About 2 years ago Chile instituted a smoking ban on inside public areas, including bars and restaurants.  Some places have an outside smoking area, while others don´t.  People seemed angry about it at first, but from what I´ve seen they have been respectful of the new law.  I don´t know if it has resulted in people to quit smoking or fewer people to start in the first place.  Cigarette prices are still pretty low in Chile, so it still remains affordable to people.

Sometime in 2014 Santiago instituted a program to encourage exercise and walking.  I don´t remember the exact name, but for particular stretches of main streets they close half of the street and create a detour for cars.  It happens on Sundays from 10:00 until 2:00, and people can walk, run, rollerblade, or bike without having to worry about traffic.  There are traffic guards that direct traffic at intersections as well as small rest areas set up with water coolers at specific places throughout the stretches, and it´s nice walking through the area and seeing people getting out to exercise and enjoy being outside.  


Educational changes have been underway.  The student protests that started in 2011 where huge and dominated the headlines from 2011 to 2013 or so.  Students were fed up with getting an inferior education just because they didn't have money as well as being enslaved to a job just to pay back the loans they took out to study.  The loans are so bad that some people work their entire life just to pay them back.  Their persistence paid off, and eventually some of the leaders made their way into Congress.  Government officials had no choice but to listen, and free and subsidized education is going to be phased in starting in 2016.  
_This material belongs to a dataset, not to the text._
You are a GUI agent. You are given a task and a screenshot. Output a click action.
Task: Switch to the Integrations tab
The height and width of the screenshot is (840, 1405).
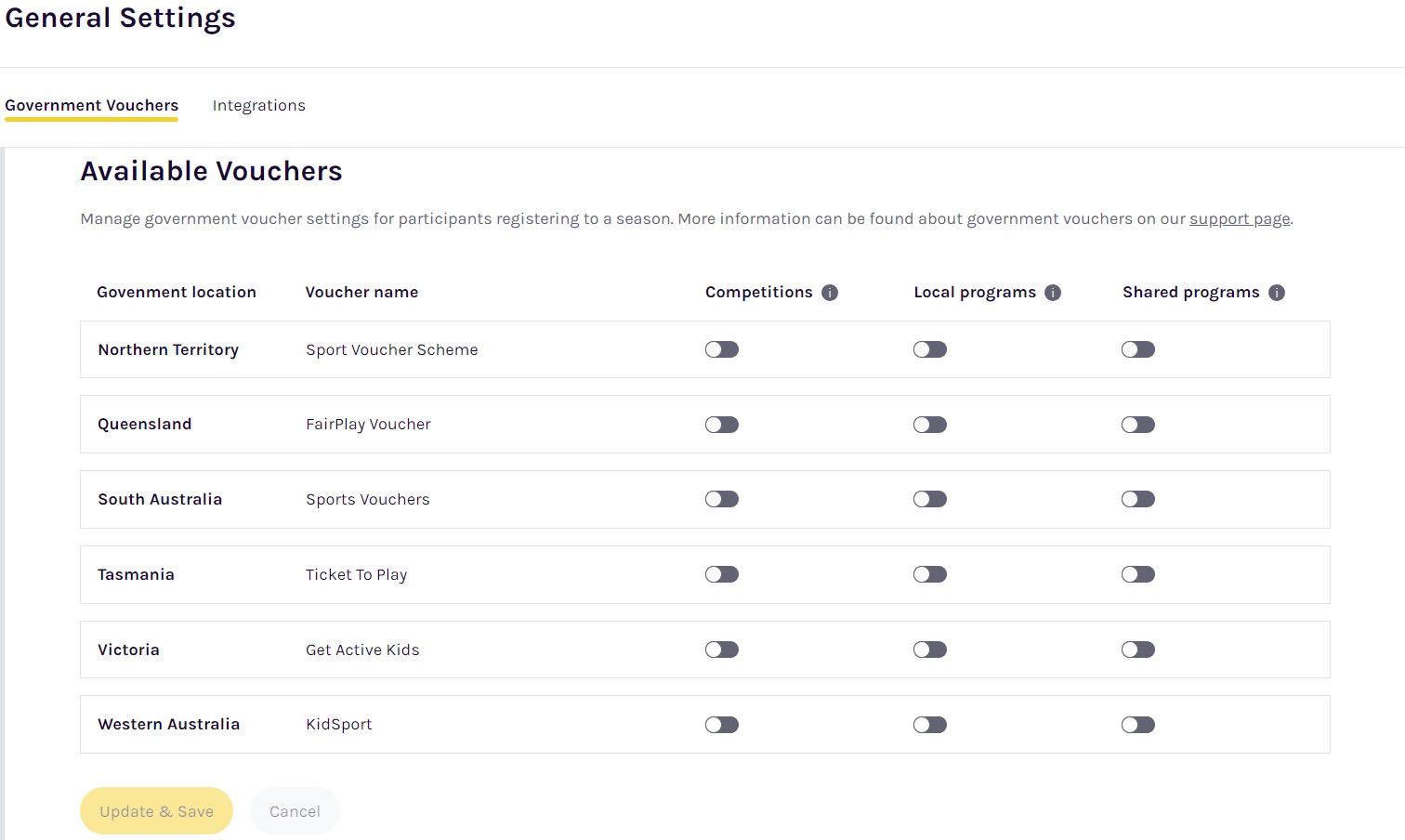click(258, 105)
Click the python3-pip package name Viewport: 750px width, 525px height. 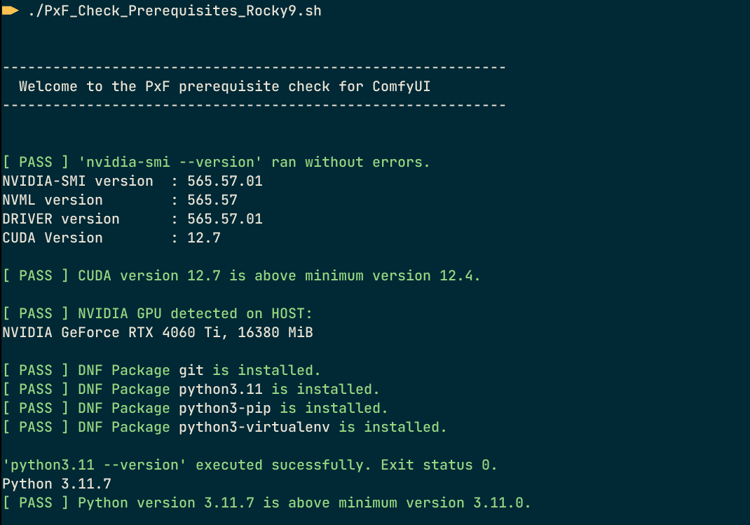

Transportation has changed too.  Some new bus lines have been added.  The 422 passes through La Reina and Ñuñoa and connects it to downtown Santiago, and it's a bus that I take frequently when traveling to downtown.  The 106 has been extended to go past Manuel Montt and now goes all the way out to Pajaritos, and the 126 is an additional bus that was added with the same route as the old 106 that runs from the morning rush hour until the evening rush hour.  Other routes have been modified to better serve the traffic of commuters.

I'm not sure if it's every train or just some trains, but there is air conditioning on trains on line 1.  Some people have protested that it serves just some of the people that take the subway and think that putting restrooms into the subway stations would have been a better use of the money.  

And as anyone who lives in Santiago knows, the cost of public transportation has been steadily increasing.  When I arrived in February 2010, I believe the most expensive fare was about 500 pesos.  Now that same fare is 720 pesos.  While this seems like a small amount for 5 years, it´s over a 40% increase.  When you travel and take public transportation multiple times in a day, it adds up quickly.  People say that people fare evasion is a big problem, and it can be infuriating seeing people sneaking on the bus without paying.  At the same time, with the minimum wage in Chile commuting to and from work on the typical fare consuming over 30% of a person's salary I feel that I have to suspend judgement of those people.

Relations with the USA

An easier visa process to enter the United States for Chileans was a big announcement last year.  Chileans can now enter the United States with a passport and by paying for a tourist visa that is valid for 90 days.

Prior to this, they had to complete an application, show that they had a certain amount of money in their bank account, and go through an interview with someone in English to get their visa.  Chileans have told me the luck of the draw and the mood of the person who interviewed you that ultimately determined if you were granted the visa or not.

This will improve international relations between the USA and Chile, and it's exciting to know that travel to the States is now easier for my friends and students here.

So, what's in store for Chile in the future?  I'm not a fortune teller, so I guess we'll have to wait and see!